Fredericia Theatre is famed for its musicals and developing new works as well as hosting more than 100 events annually, ranging from opera to stand-up and concerts (www.fredericiateater.dk).

=== Amusement Parks ===
LEGOLAND in Billund, is the oldest of the LEGO themed chain of amusement parks worldwide. It is divided into ten different worlds: Duplo Land, Imagination Zone, LEGOREDO Town, Adventure Land, Mini Land, Pirate Land, LEGO City, Knights’ Kingdom, Viking Land, and Polar Land. The park opened in 1968 and has 1.6 million visitors annually, making it the largest tourist attraction in Denmark outside Copenhagen.

== Education ==

The International School of Billund. The LEGO Foundation set up the International School of Billund in August 2013 to cater for students aged 3 to 9 years with children up to 16 invited to join from 2015. The school follows the International Baccalaureate curriculum.

The Gymnasium of Kolding also offers the International Baccalaureate programme with teaching in English. In Denmark, the International Baccalaureate is recognised as an equivalent to the Danish Upper Secondary School Diplomaz.

The University of Southern Denmark in Kolding focuses on design oriented research and education plus collaboration with the local business community and public institutions.

== Transport ==
The Triangle Region area has a well-established transportation infrastructure making it a hub for most of Denmark, as a Connection between North, South, East and West, and Germany and the rest of Scandinavia.

The 'Taulov Transport Center' was in 2014 designated as a 'Core Rail Road Terminal' by the European Union as the only Transport Center in Denmark.

=== Public Transportation ===
The Triangle Region has an extensive and efficient public transport system that the government encourages the public to use on a regular basis.
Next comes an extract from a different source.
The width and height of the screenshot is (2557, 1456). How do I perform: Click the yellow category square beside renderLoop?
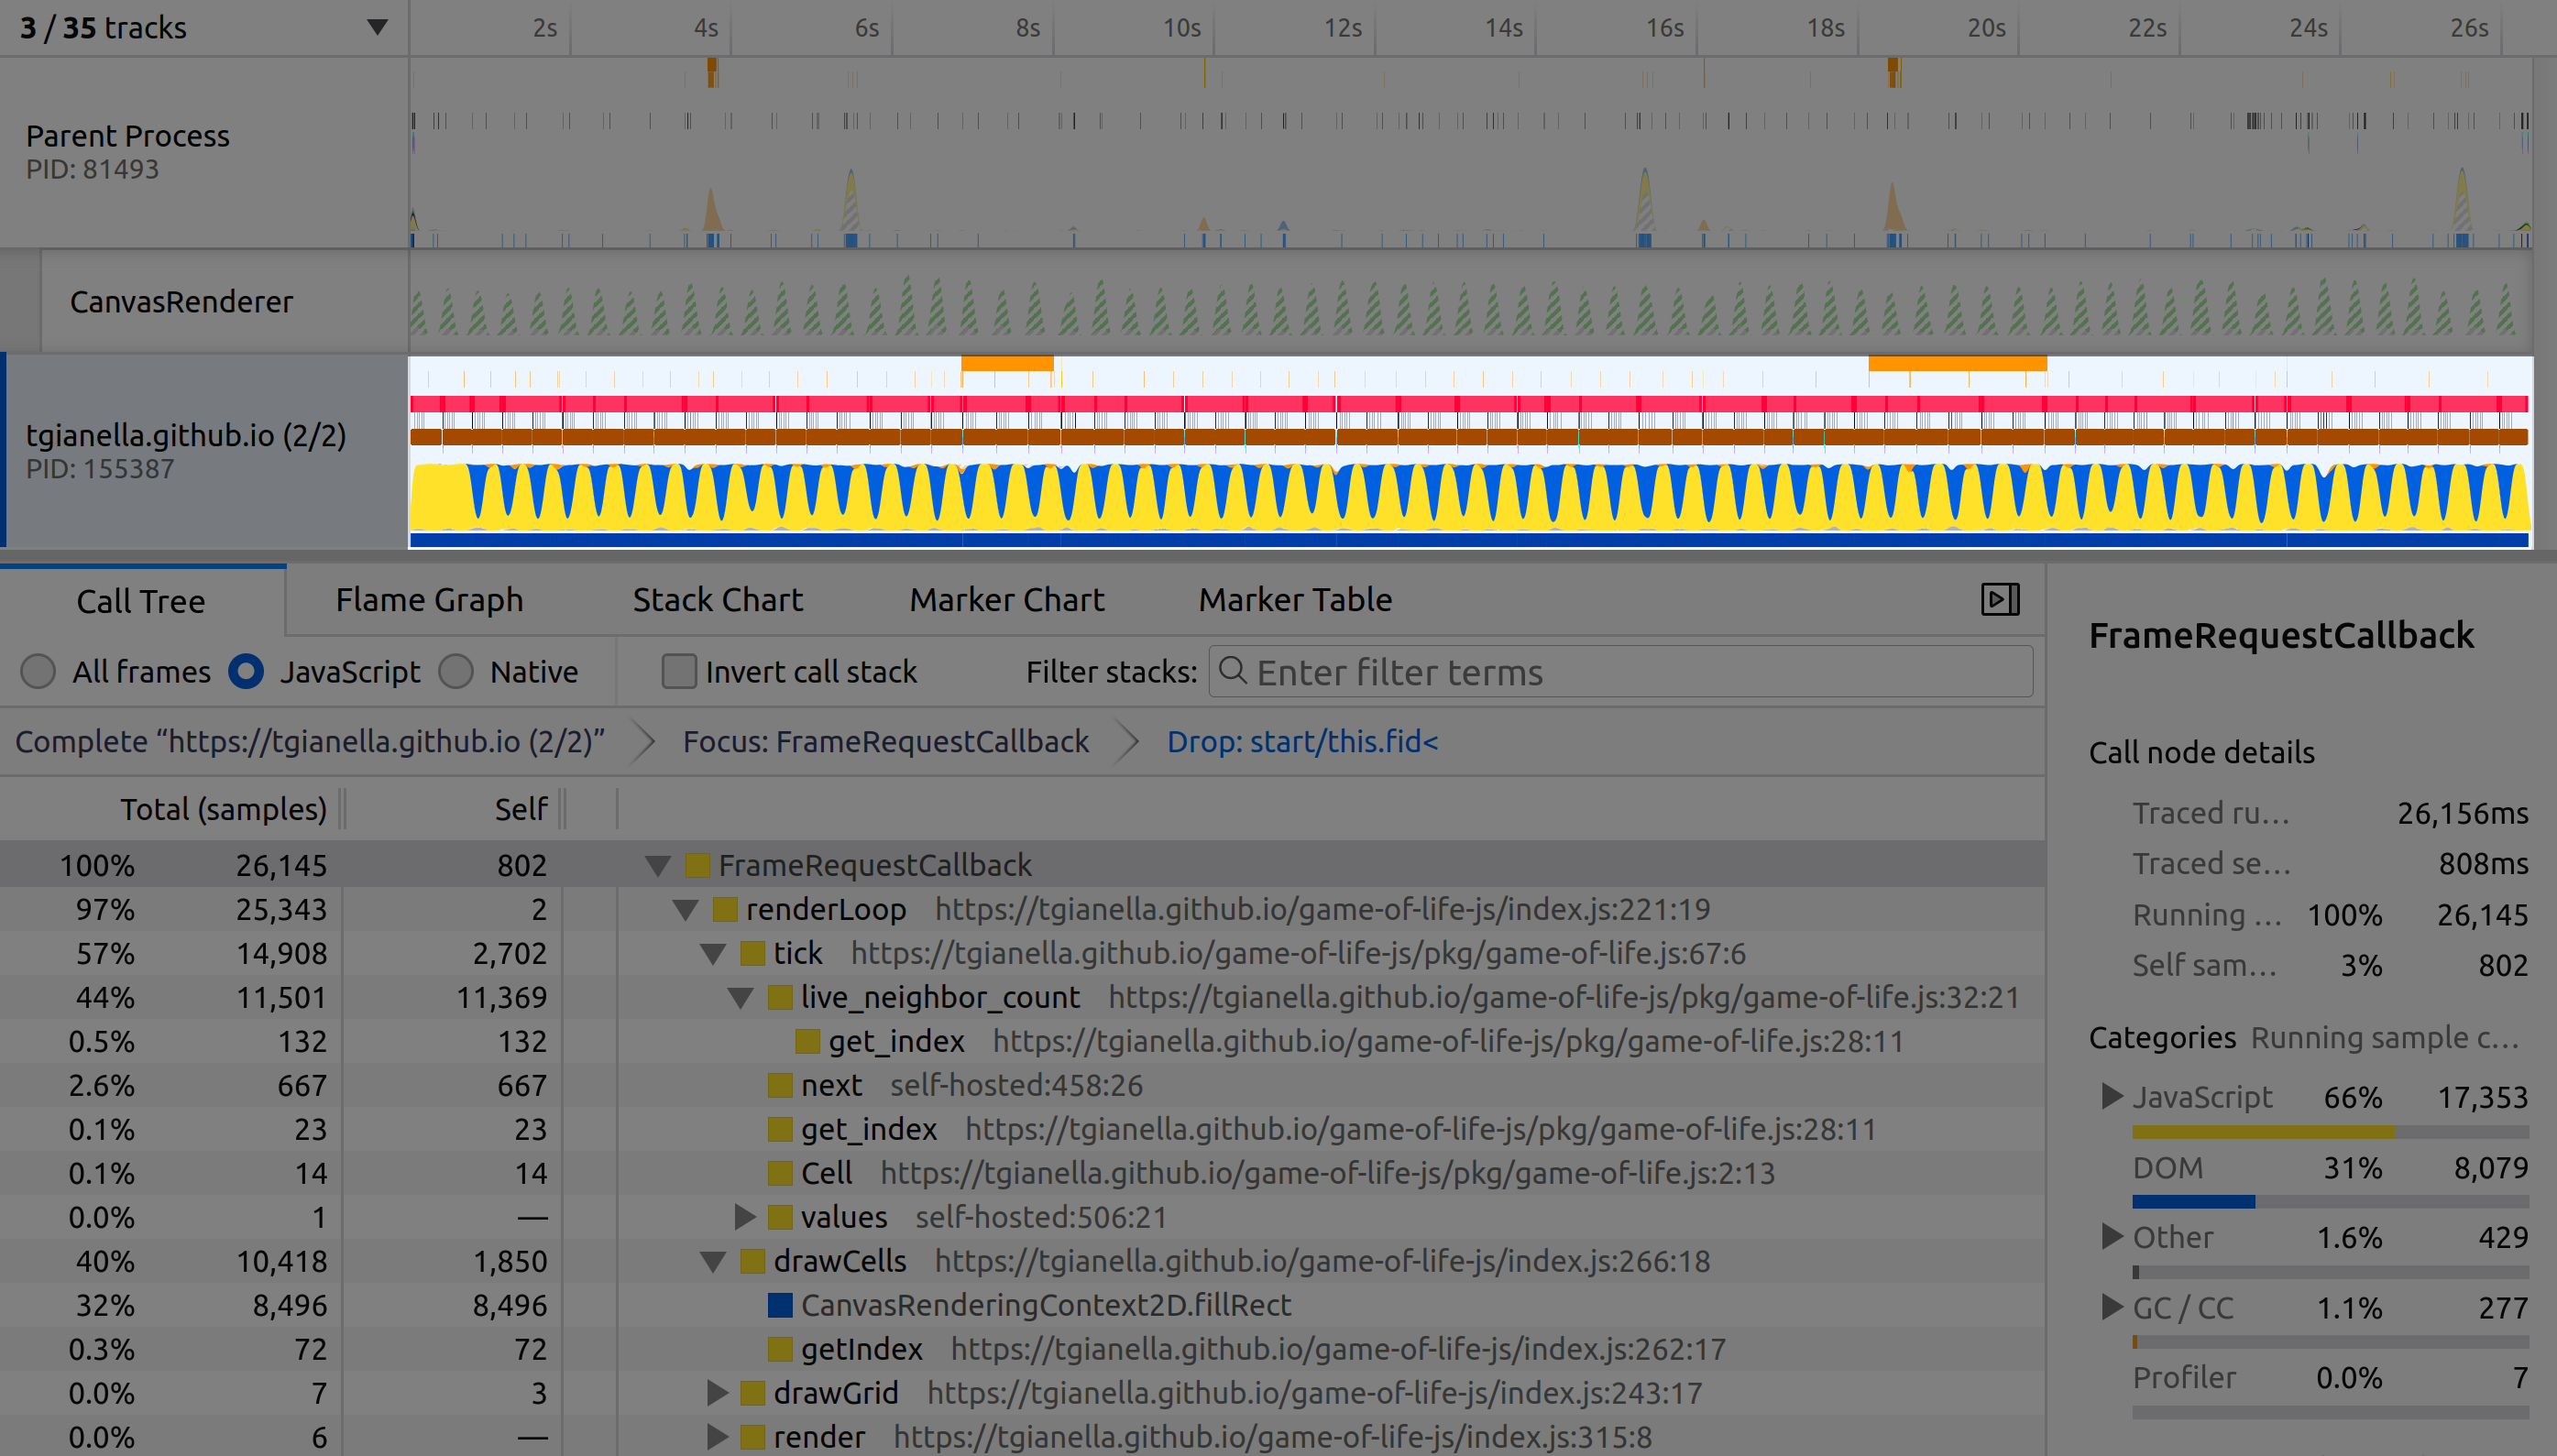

In fact, many bus and train services correspond so that travel time is kept to minimum and passengers are not left waiting around. Rejseplanen.dk is Denmark’s Journey Planner, providing up to date information on routes, journey times and costs.

=== Airports ===
Billund Airport serves as Denmark’s second biggest airport offering international flights to 40 destinations. Set up by the LEGO family in the 1960s, it is now run independently though its proximity to LEGOLAND makes the airport popular during the summer months with many major airlines operating a service. For the majority of the passengers in western Denmark, this is their main airport for international travel.